Recent corrections in Operators

  • OPS-068 · Partial · 17 Jun 2026

    Source-text re-review: the '$300-$500 (2024) toward $100-$130 (early 2026)' median trajectory is not stated in either cited source — the Godberry Studios teardown reports stack cost by revenue tier (not a year-over-year median) and BetterCloud's SaaS-industry data covers enterprise spend, not solopreneur AI subscriptions. The compression direction is supported by the Godberry tier data and observable foundation-model bundling; the specific year-anchored median figures are reclassified as source:our-estimate in the article. The load-bearing claim (active compression / category-collapse) holds; status moved to Partial pending a primary source carrying a dated solopreneur-median series.

  • OPS-051 · Partial · 10 Jun 2026

    One named member of the generation cluster was already defunct at publication: Tome shut down its presentation/narrative product (Tome Slides) in March 2025 and pivoted to sales tooling, with the brand later sold to AngelList (deckary.com shutdown timeline; signalhub.substack.com post-mortem, both checked 10 Jun 2026). The generation cluster reduces to Pitch + Gamma. The two-cluster thesis itself is unaffected and arguably strengthened — the pure AI-narrative product failed to find a sustainable business while Gamma (70M users, $100M ARR as of Nov 2025) and the assembly cluster (PandaDoc, Better Proposals, Proposify per Luniq 2026 agency comparison) both compound. Status Up → Partial for the factual error in the tool list.
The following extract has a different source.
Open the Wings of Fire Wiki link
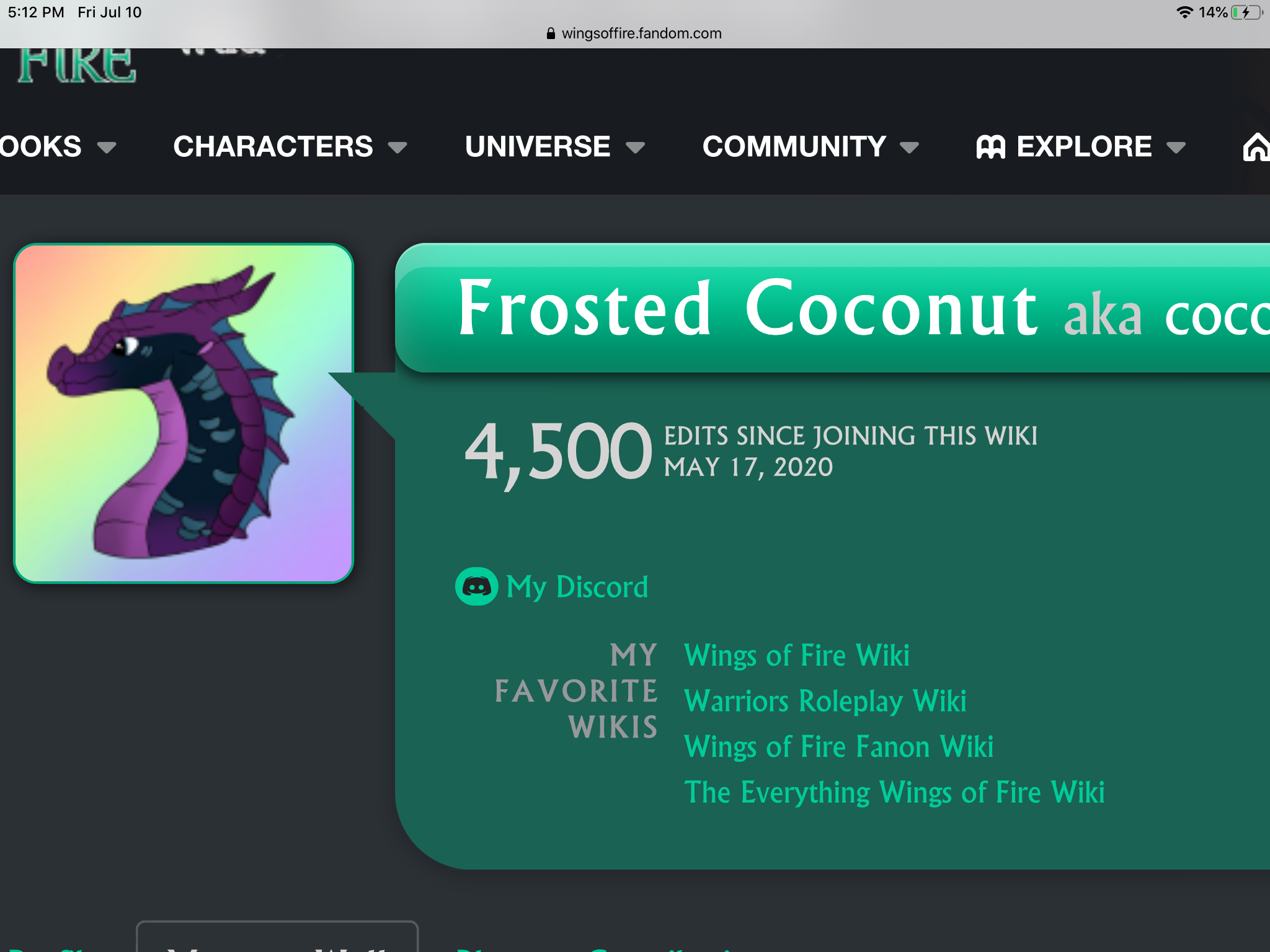The width and height of the screenshot is (1270, 952). [796, 655]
  • OPS-022 · Partial · 10 Jun 2026

    Vendor attribution error in the claim text. The claim names Polley Faith among 'Spellbook with named small-firm customers Westaway, KMSC Law, Polley Faith'. Polley Faith LLP is a Harvey-listed law-firm customer, not a Spellbook customer: the live Spellbook site (now spellbook.com; spellbook.legal 301-redirects) names Westaway, KMSC Law, and McInnes Cooper with no Polley Faith, and the source article's own body correctly places Polley Faith on Harvey's roster — the claim text and the article excerpt bundled it with the wrong vendor at publish. The remaining legs verify against extracted source text on 10 Jun 2026: Anthropic's GC AI customer story carries 'More than 1,500 companies' and '14 hours saved per week on average ... based on a survey of more than 100 active customers' verbatim; Harvey's published roster (Thompson Hine, Fox Rothschild, Lowenstein Sandler, Polley Faith) matches; ABA Formal Opinion 512 remains the governance baseline. The corpus reading (AI ships at 1-to-20 lawyer scale; privileged work stays on Enterprise-tier zero-retention access) is unaffected. Status Up -> Partial.